[Records]
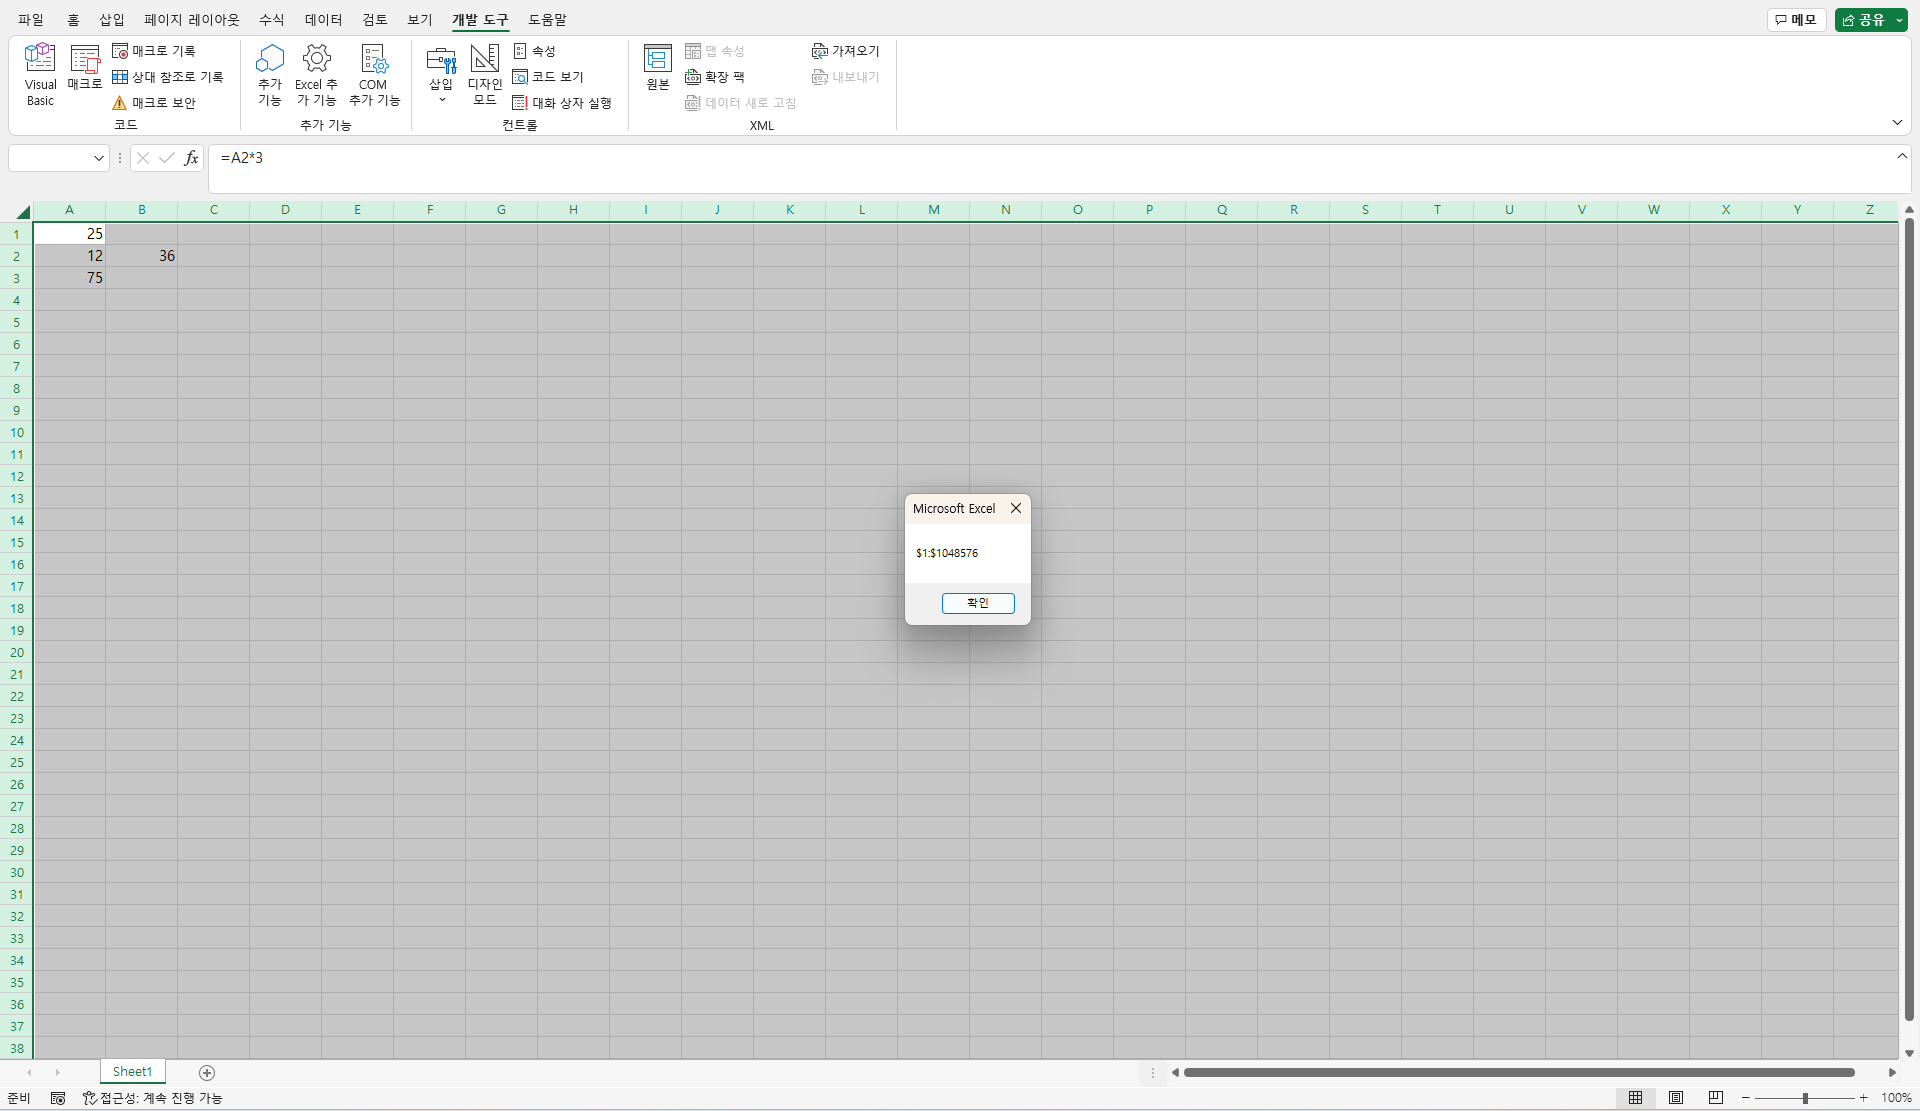Click the 공유 share button
The image size is (1920, 1111).
click(x=1863, y=20)
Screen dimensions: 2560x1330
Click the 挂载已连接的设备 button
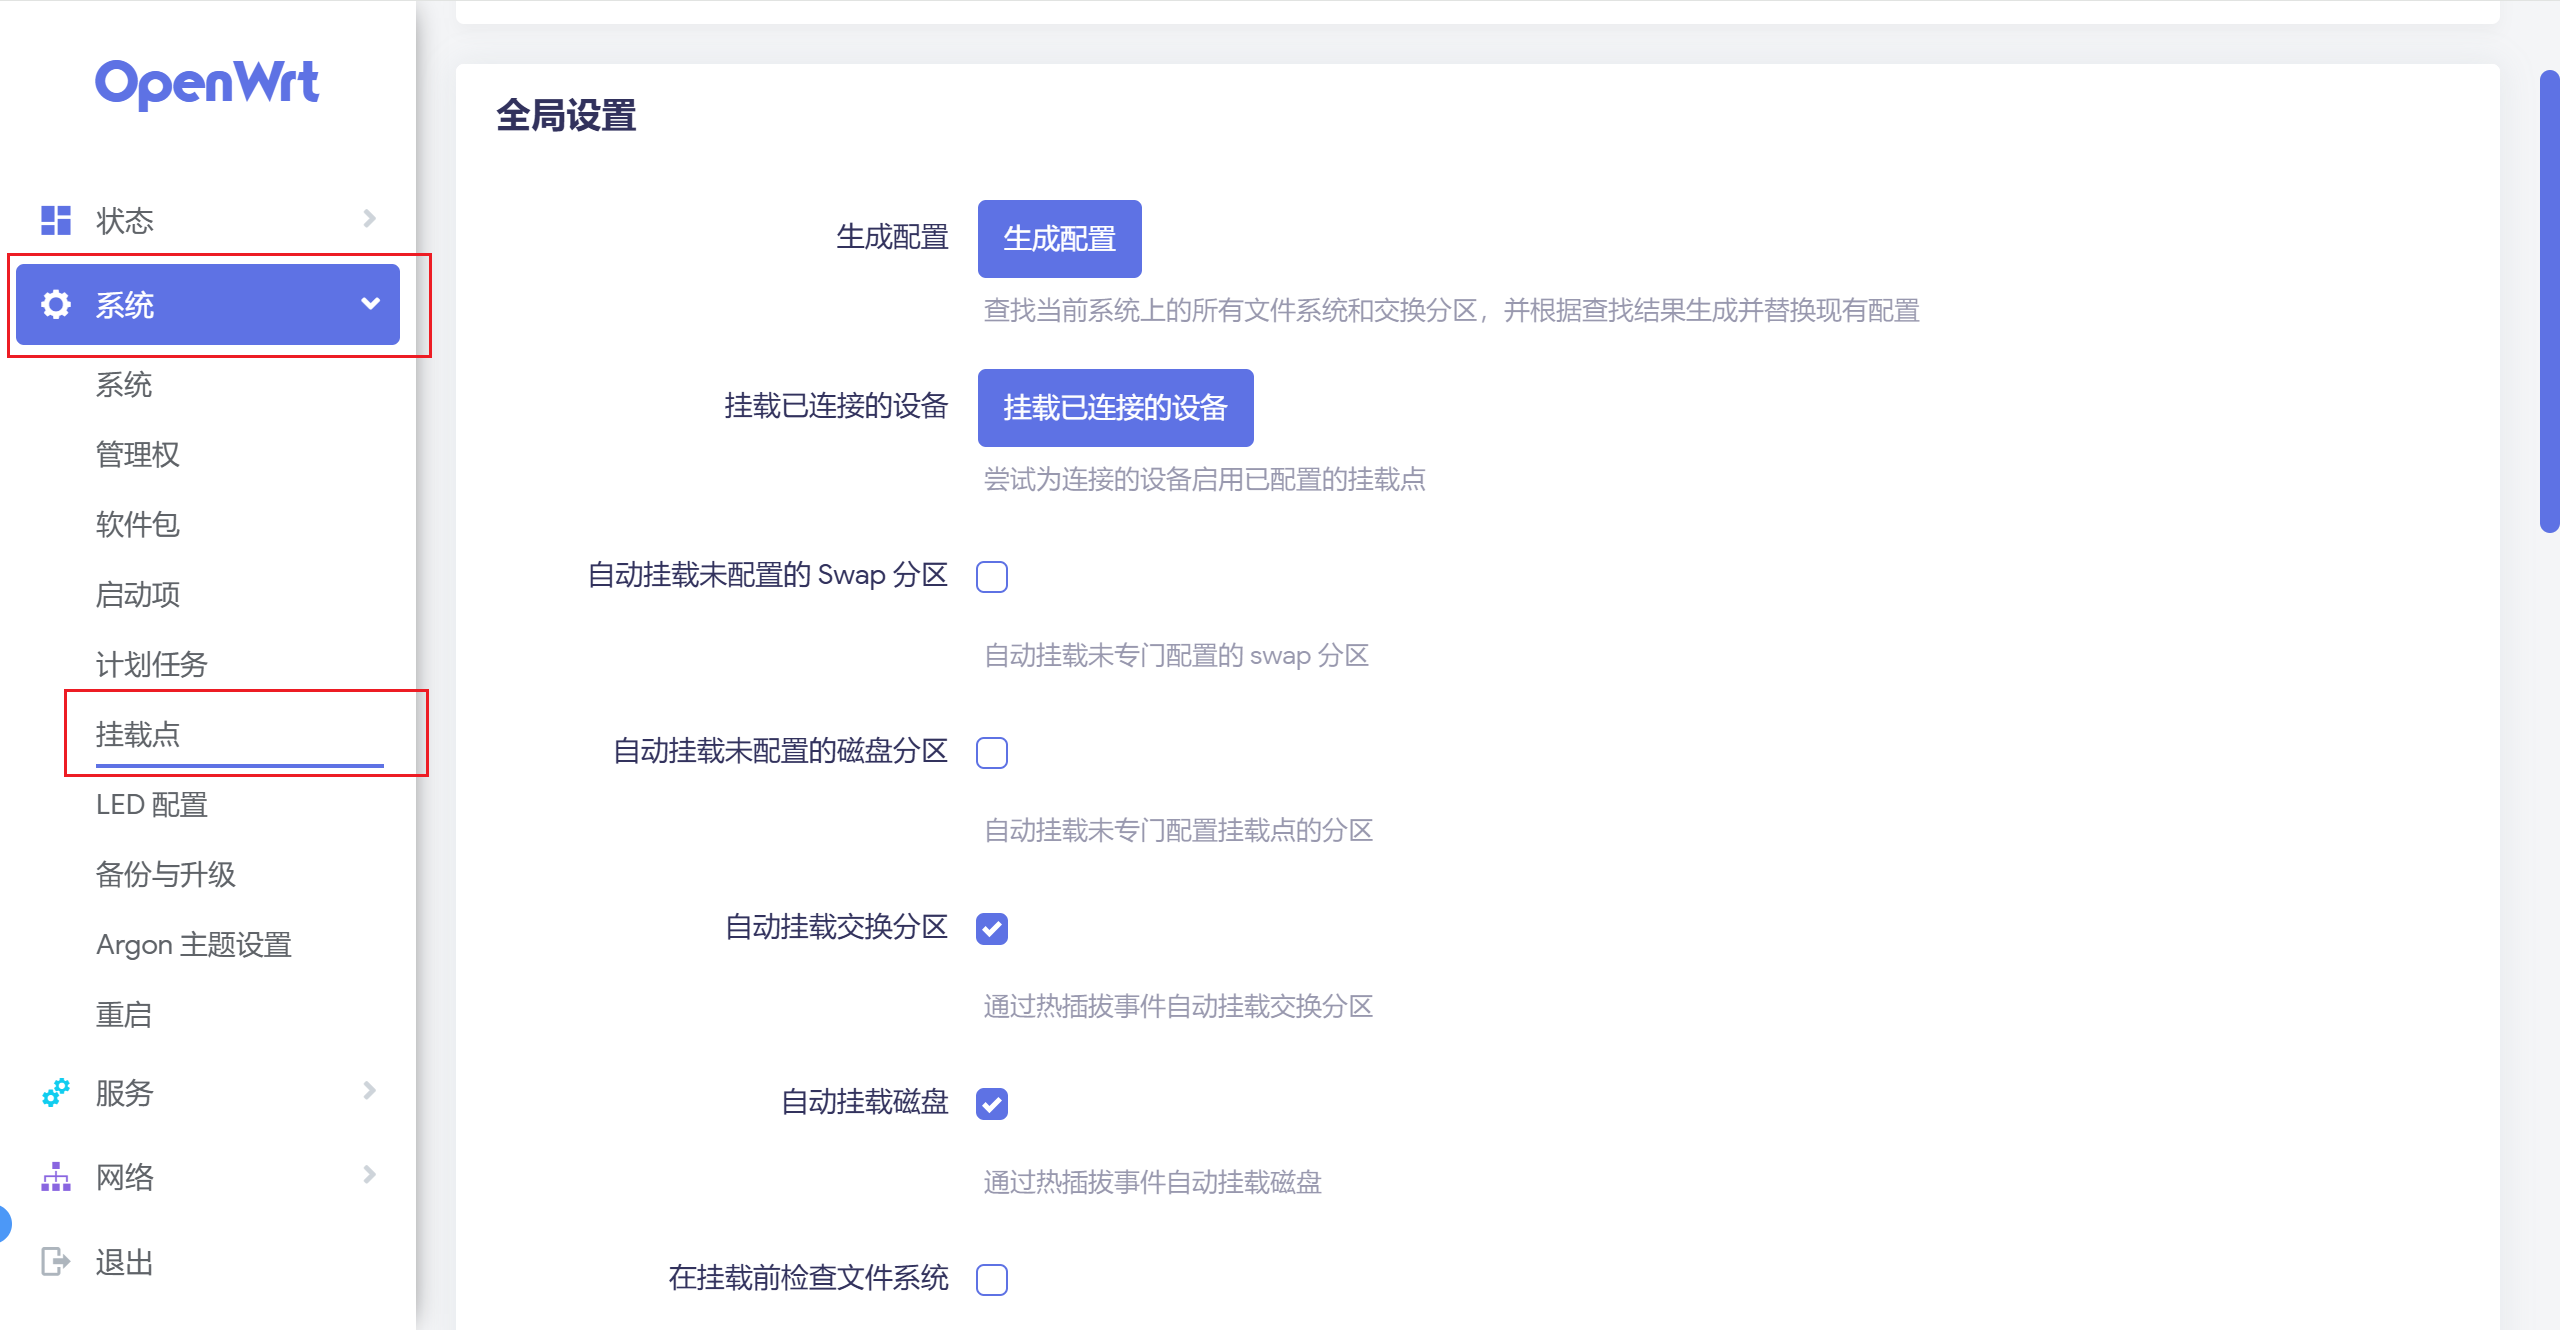pyautogui.click(x=1115, y=408)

Given problem: Return every one of the lines above word for word, leaving out the pictures.

Correct answer:
Click the 공유 share button
The image size is (1920, 1111).
click(x=1863, y=20)
Screen dimensions: 2560x1330
Click the 挂载已连接的设备 button
pyautogui.click(x=1115, y=408)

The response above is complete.